Not all that long ago I discovered something new about myself. It wasn’t new, exactly—I’d been doing it for a long time without realizing it, but had only recently thought to ask to ask myself why.
You may already know that I have an unusual first name. It’s ethnic, kinda freaky; you hear it more as a last name if you hear it at all. Anyway, there’s a real good chance that somebody meeting me for the second time is gonna misremember my name, and call me by a different, but only slightly more common name. Here’s the thing: it’s always the same fucking name. And this other name is fairly rare, too–chances are the only time you can remember hearing it is as the last name of a moderately successful comedic actor from the 1980s.

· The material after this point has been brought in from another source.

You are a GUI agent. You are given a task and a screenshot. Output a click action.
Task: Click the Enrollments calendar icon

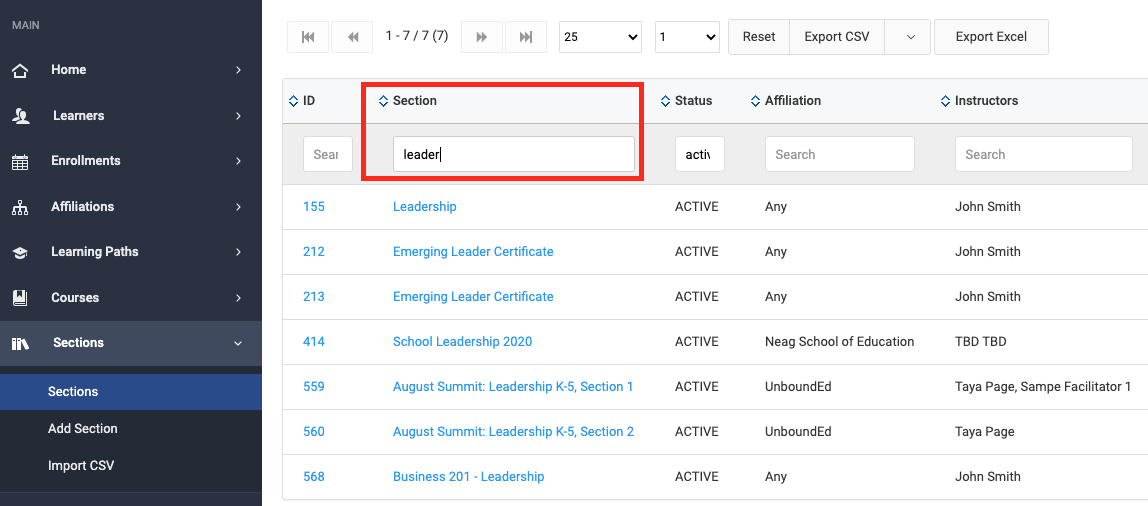tap(20, 161)
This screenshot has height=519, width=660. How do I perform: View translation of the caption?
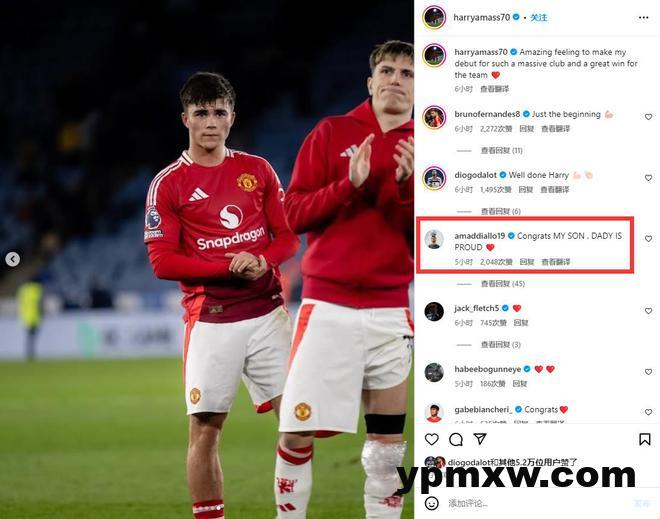[x=495, y=89]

When someone calls me by that name, I’ll either correct them or I won’t, obviously. But it never occurred to me that there might be a pattern to this behavior. I simply assumed that there were some situations where for whatever reason I didn’t feel bothered correcting someone.
Eventually, I was able to tease out an identifiable pattern to my behavior, and it boils down to how I feel about the person. If I like the person, I’ll correct them. If I don’t, I won’t.
Getting to the motivations behind this behavior was a little more challenging, and when I did finally plumb the dark heart of this mystery, I found it was surprisingly passive-aggressive. You see, I’d unconsciously created a system whereby I could justify my negative opinions of the person. By not correcting them I pretty much ensured that they would continue to address me by the wrong name, which irritated me and in turn gave me more reason to not like them.
You’d think that once I became aware of this frankly childish and unproductive behavior I would have taken immediate steps to curtail it. You’d be wrong, though.